が、しかし、そんななかの2017年7月、突然、目を疑うようなニュースが飛び込んできた。ジョージ・ヘレーラが脱退したというのだ。バンドの公式ウェブサイトに「もはやジョージはバンドでツアーを廻る生活が、彼の望むべきものではなくなった」とあった。
THE CASUALTIESの結成者であり、バンドの“顔的存在”であり、シンガーであり、またリリシストでもあるジョージの脱退は衝撃的で、かなり驚いた。
今だからこそ書ける話なのだけど、実は密かに4度目の来日の話を進めようとしてた。US本国での所属レーベルだったSideOneDummyを離れたことで日本のレコード会社とのライセンスディールを失ったこともあり、2006年6月の再々来日以来、久しく日本の地を踏んでなかったからだ。が、しかしバンドのコンタクト先がわからず。

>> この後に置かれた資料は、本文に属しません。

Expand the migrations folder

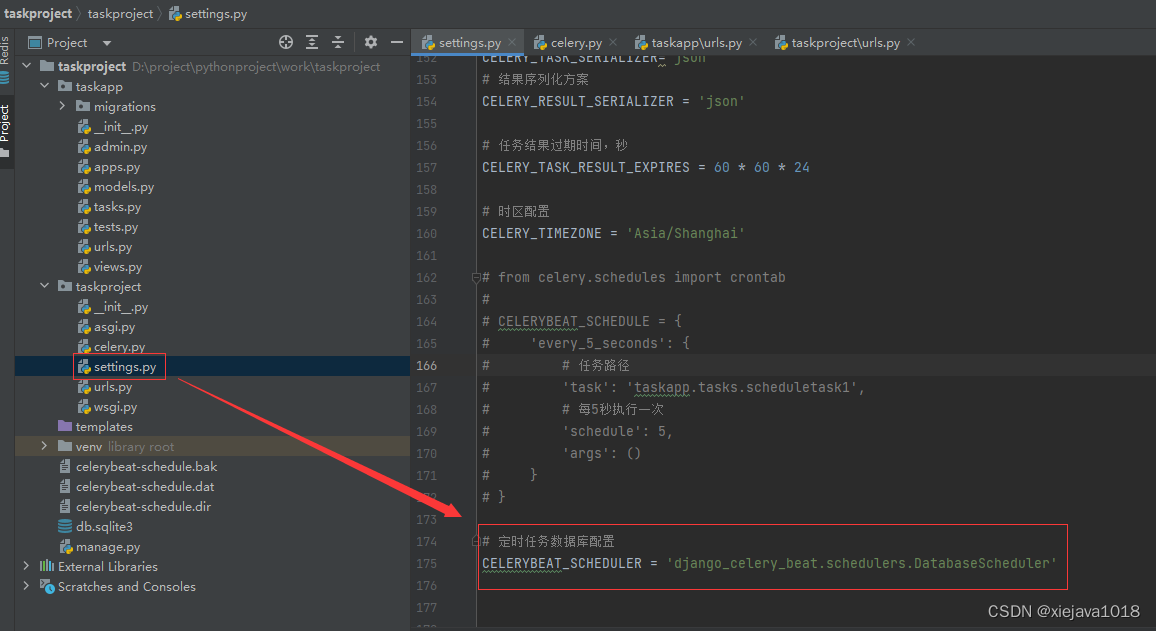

すると偶然なのだけど、知人がバンドと近しく、連絡をとってみますと申し出てくれた。しばらくしてその知人から連絡があり、「何度もメールしてるんですけど、まったく返信がないんです。もしかすると、ジョージに性的暴行疑惑があり、それでバンド内が混乱してるのかもしれません」との報告を受けた。この話にも驚いたけど、それから程なくして、ジョージの脱退が報じられた。これで来日の話を持ちかけるのは一気に水泡に帰してしまったのだった…。
ジョージは、中南米エクアドル最大の都市グアヤキル生まれの移民だ。母国語はスペイン語で、THE CASUALTIESでは、『ON THE FRONT LINE』のスペイン語ヴァージョン『En la Línea del Frente』(2005年/日本盤未発売)も残してる。

En la Línea del Frente

とにかくジョージの脱退が残念でならない…。